Once I knew a poet who on principle celebrated no religious holidays. In childhood she had been forced to fake belief and she vowed never to forget that religion made her a liar. God, as usual, took the blame.
Mandatory Christianity was a curse. Ralph Allen, a great Canadian journalist, claimed that forcing soldiers to attend services during the Second World War (they called it Church Parade) produced legions of unbelievers. War was said to make men into believers -- "there are no atheists in foxholes," says the smug cliche -- but Allen thought danger meant less than the contempt men felt for officers who forced them to worship and fatuous clergymen who preached to captive audiences.
An executive who played a part in my life once confessed that as a young man he attended church every Sunday to fulfill his employer's expectations. As a result, he grew rich; but forever after he hated religion. It was a standing rebuke to his hypocrisy.
These pressures were so nightmarish that when society recoiled from religion we forgot everything it still had to tell us. A Catholic child remains a Catholic forever, it's often said, but those who leave the church sometimes hate it with a dark passion. Other churches produce similar effects. A girlfriend of mine, long ago, wouldn't hear a single word said in favour of religion, because she had spent her adolescence locked in Anglican conformity; yet she admitted, when pressed, that her only true experience of great music was her period of singing for a brilliant church choirmaster.
The blessing of a non-religious childhood is that you don't automatically despise religious teaching. I was saved from these resentments by parents who never went to church. My childhood Bible study consisted of harmless passages read out in the morning at my public school, a practice long since abandoned. In youth I spent a few years as an Anglo-Catholic (maybe I hoped to run into T.S. Eliot during after-Communion coffee); anyway, I know what it is to have faith go out like the tide.
This was before I revisited the Bible as an adult and studied some of it through the works of the Rev. Northrop Frye, the greatest English teacher of his time as well as a sceptical Methodist clergyman.
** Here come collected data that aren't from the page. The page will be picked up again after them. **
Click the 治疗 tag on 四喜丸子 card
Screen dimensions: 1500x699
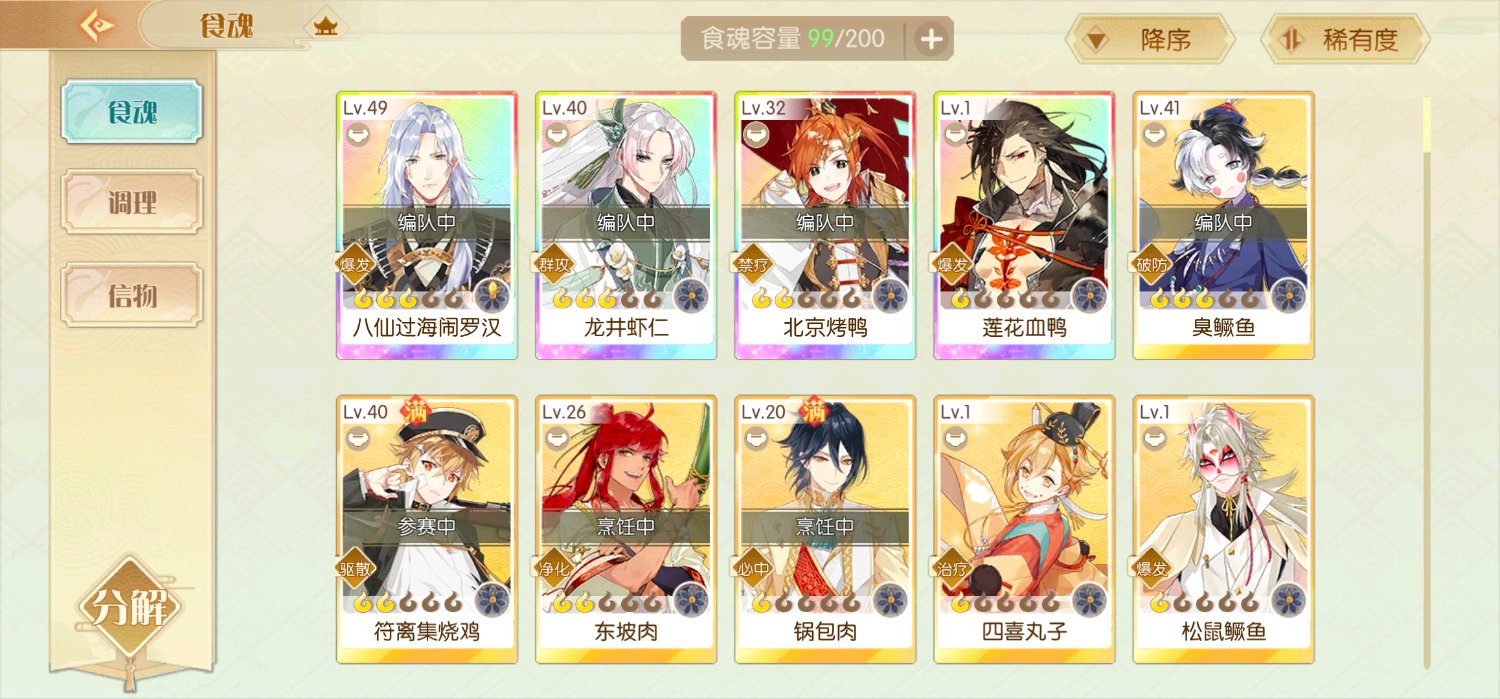click(953, 568)
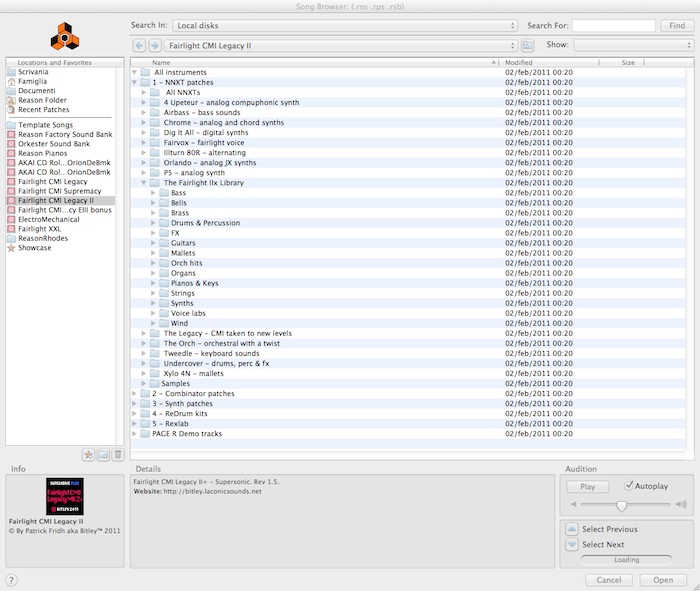This screenshot has height=591, width=700.
Task: Expand the Drums & Percussion folder
Action: point(154,223)
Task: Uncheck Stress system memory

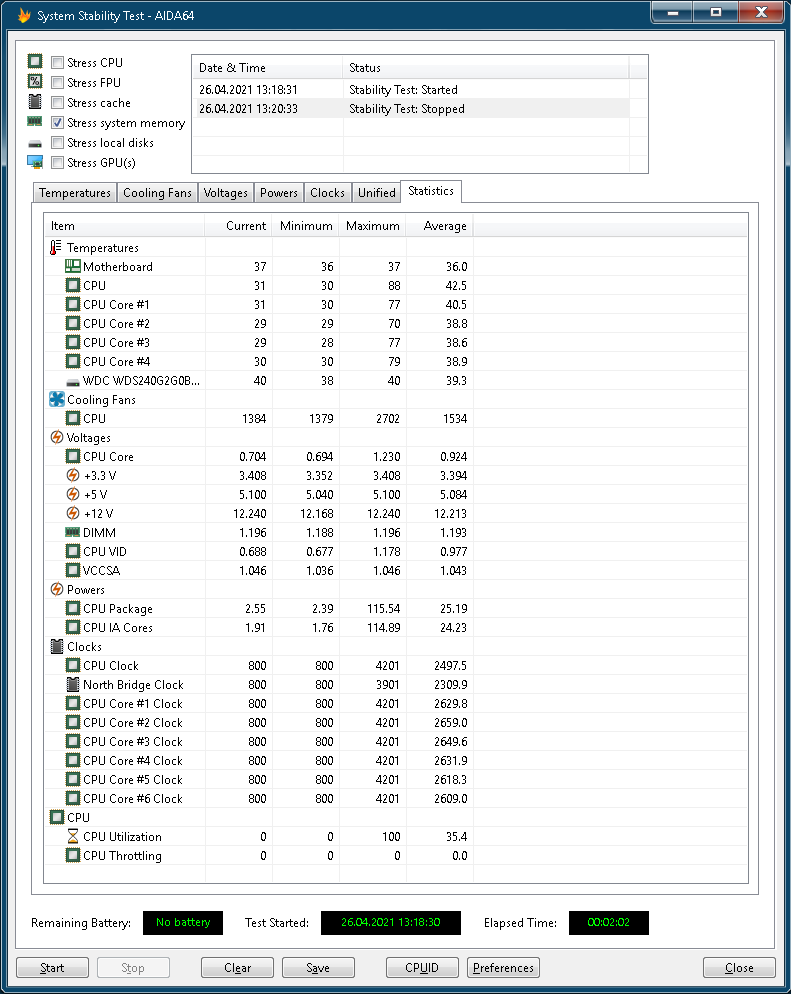Action: 58,123
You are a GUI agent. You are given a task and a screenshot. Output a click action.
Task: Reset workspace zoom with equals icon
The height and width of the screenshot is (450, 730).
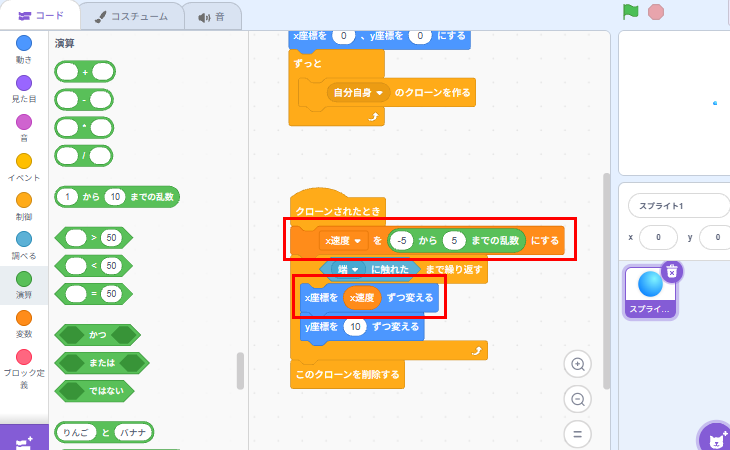[578, 434]
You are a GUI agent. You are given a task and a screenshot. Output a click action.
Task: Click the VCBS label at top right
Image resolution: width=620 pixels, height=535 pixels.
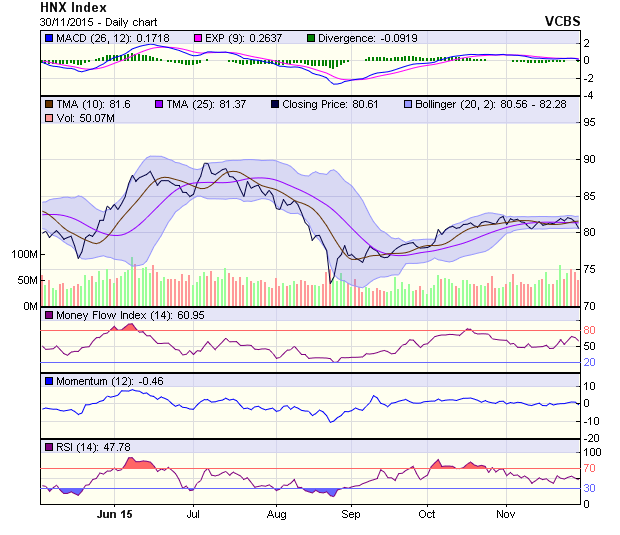pyautogui.click(x=562, y=21)
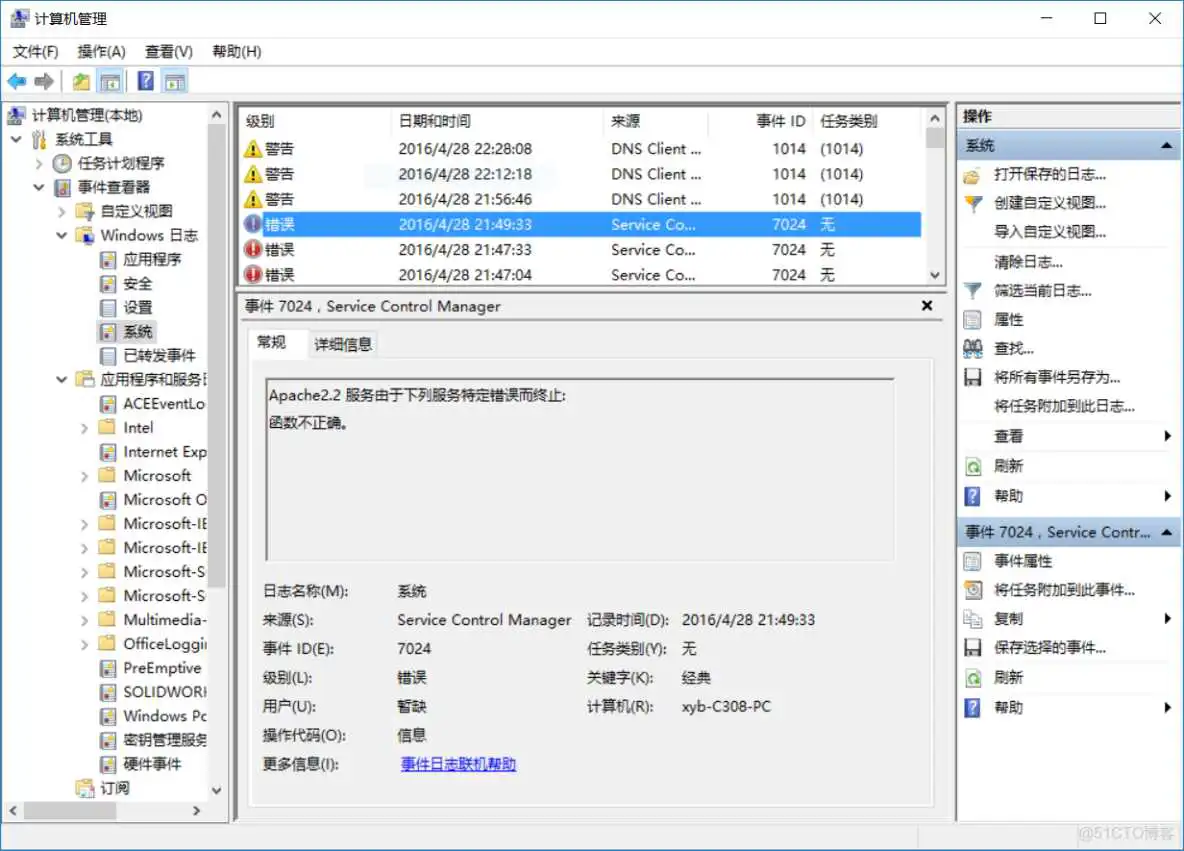Click the blue Help icon in the toolbar
Screen dimensions: 1184x851
(145, 81)
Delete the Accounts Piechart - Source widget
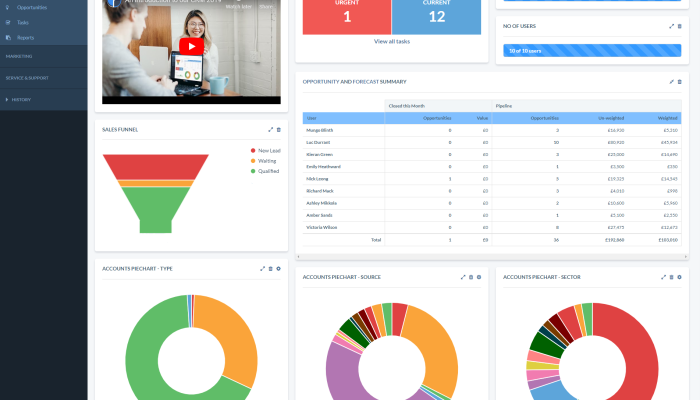Screen dimensions: 700x400 (x=471, y=277)
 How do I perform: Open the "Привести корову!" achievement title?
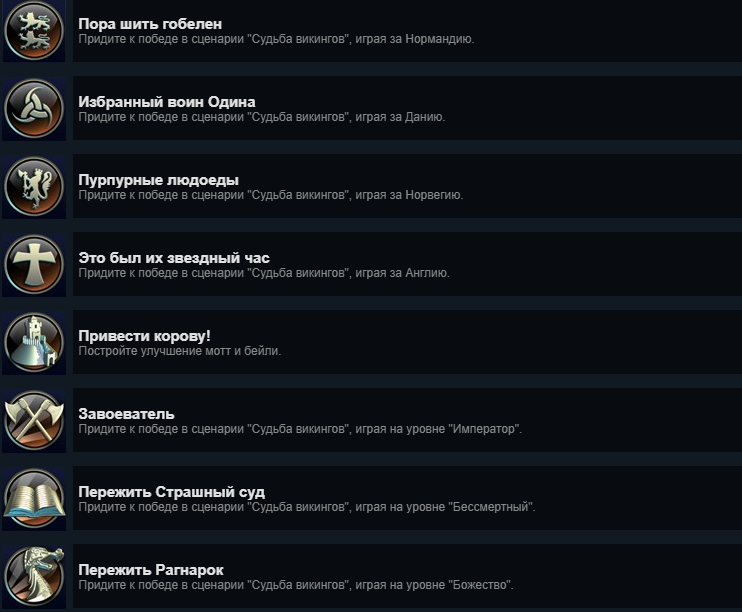coord(144,336)
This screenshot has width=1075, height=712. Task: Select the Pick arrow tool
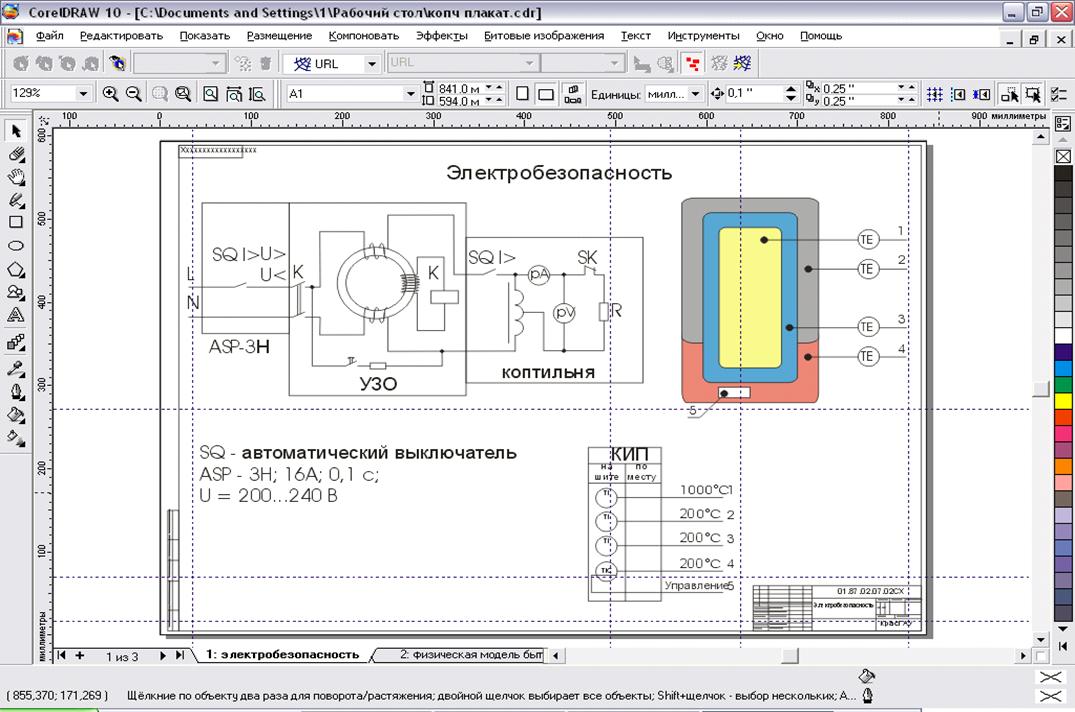[x=16, y=131]
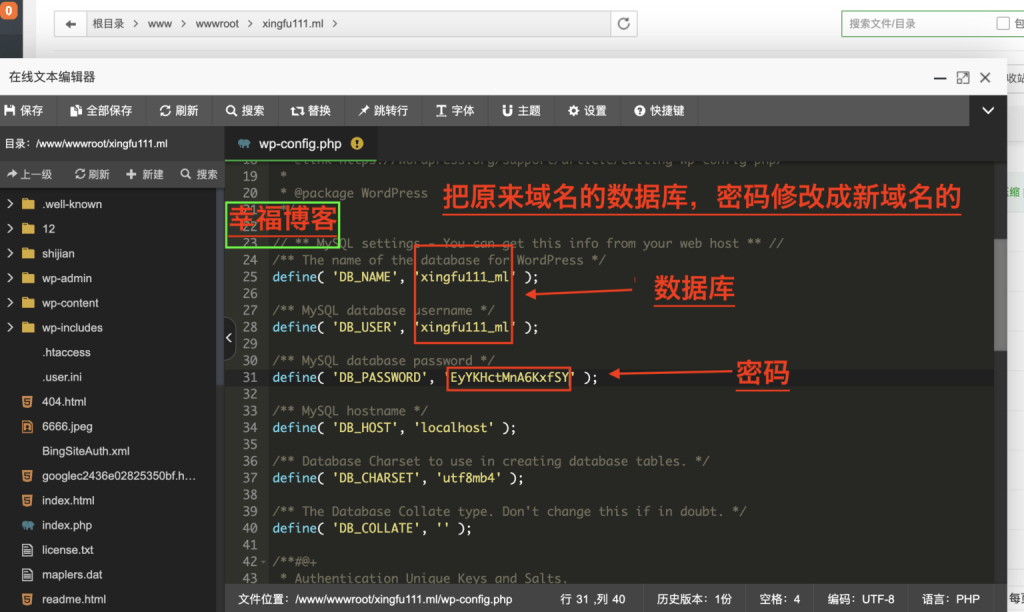
Task: Refresh the editor with 刷新 toolbar button
Action: [178, 111]
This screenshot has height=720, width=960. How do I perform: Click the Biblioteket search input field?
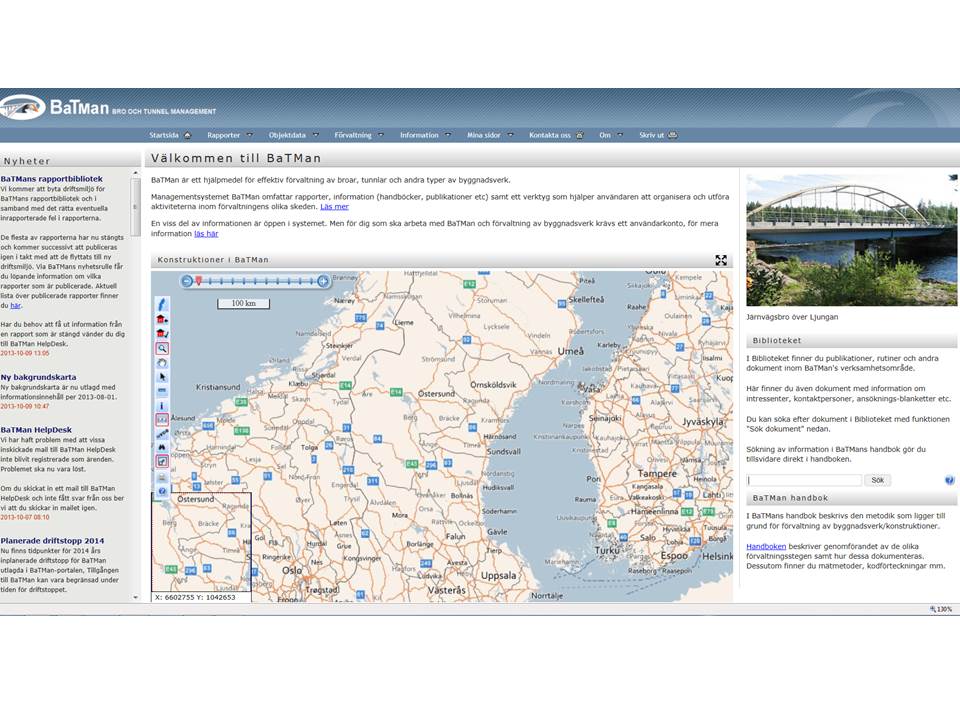(x=804, y=480)
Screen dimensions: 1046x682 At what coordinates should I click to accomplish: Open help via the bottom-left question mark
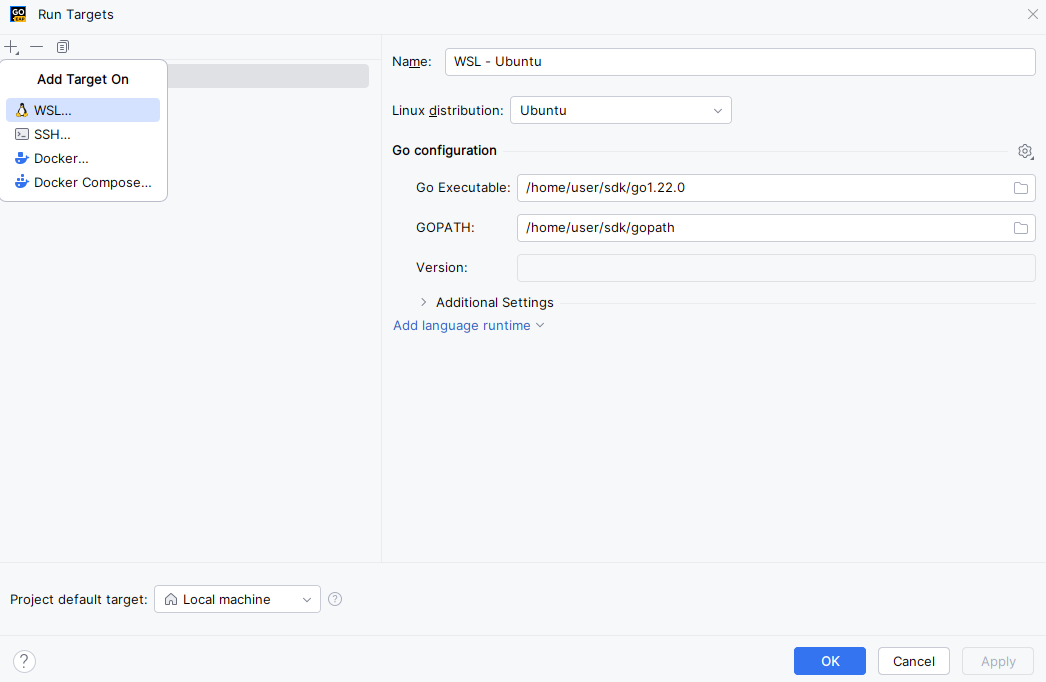click(x=23, y=661)
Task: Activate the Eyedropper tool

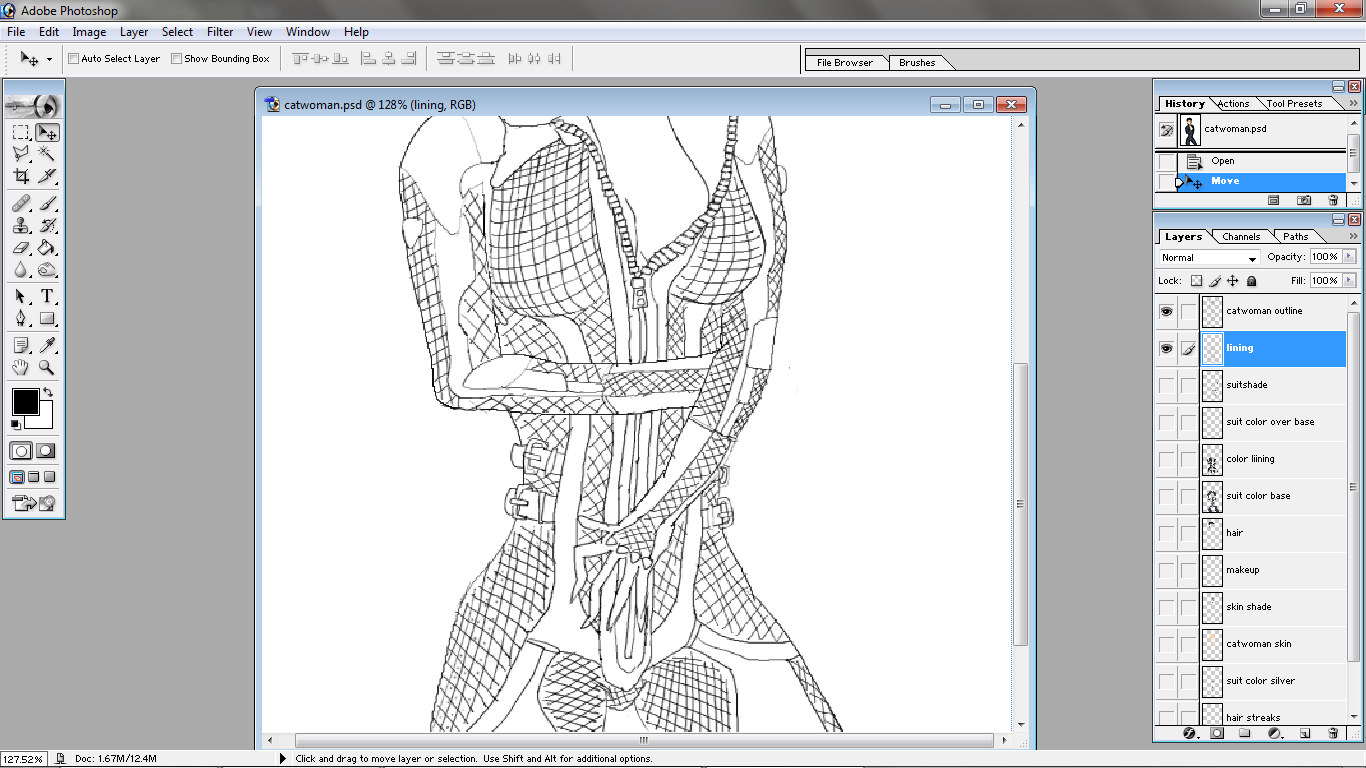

He, along with a dozen great composers and several hundred painters and architects, most of whom died centuries ago, finally convinced me: We all lost something monumental and irreplaceable when most articulate Canadians became merely habitual churchgoers, militant secularists (that's me), fretful agnostics (me again), members of what Milton called "the Atheist crew," or adherents of that most dangerous of all sects, the Great Indifferent Masses.
It's only on days when religious tradition fills the air, such as Christmas and Hanukkah, that we unbelievers glimpse for a moment the emptiness left behind when a sense of the divine departed. Mark Steyn argued recently in the Spectator that even atheists should value the benefits of religious tradition, such as great art and music; a reader wrote to add that we shouldn't forget the distinctly Judaeo-Christian idea that all individuals matter as individuals. You can find that, of course, in the Bible, and it was the disappearance of the Bible from everyday life that truly impoverished us. Absent the Bible, we find it hard to explain our most basic ideas about virtue.
On Monday a Pennsylvania judge ruled that Christians can't smuggle creationism into high-school biology as "intelligent design." School boards wanting to retain certain Biblical knowledge will argue (like the author Bruce Feiler) for "an elective, non-sectarian high school Bible class," a form of comparative Bible study. Those who love the Bible would be pleased, but what about those who believe in non-Biblical religions? Won't they, too, want a hearing in public secular schools? And won't we also want children to study Islam, to understand Muslims and protect themselves (as well as most Muslims) from the crimes of jihad-prone radical Islamists?
Philip Larkin, a non-believer, wrote a great elegy for religion in his poem, Church Going. Visiting an old church, he wonders what will happen when no one comes any more. Will a few cathedrals be kept as museum exhibits? And who will be the last, the very last, who will seek this place for what it was, "A serious house on serious earth"? That's the key word. Absent the religious impulse by which our ancestors structured the world they left us, we share the guilty knowledge that our collective life grows steadily less serious and more shallow.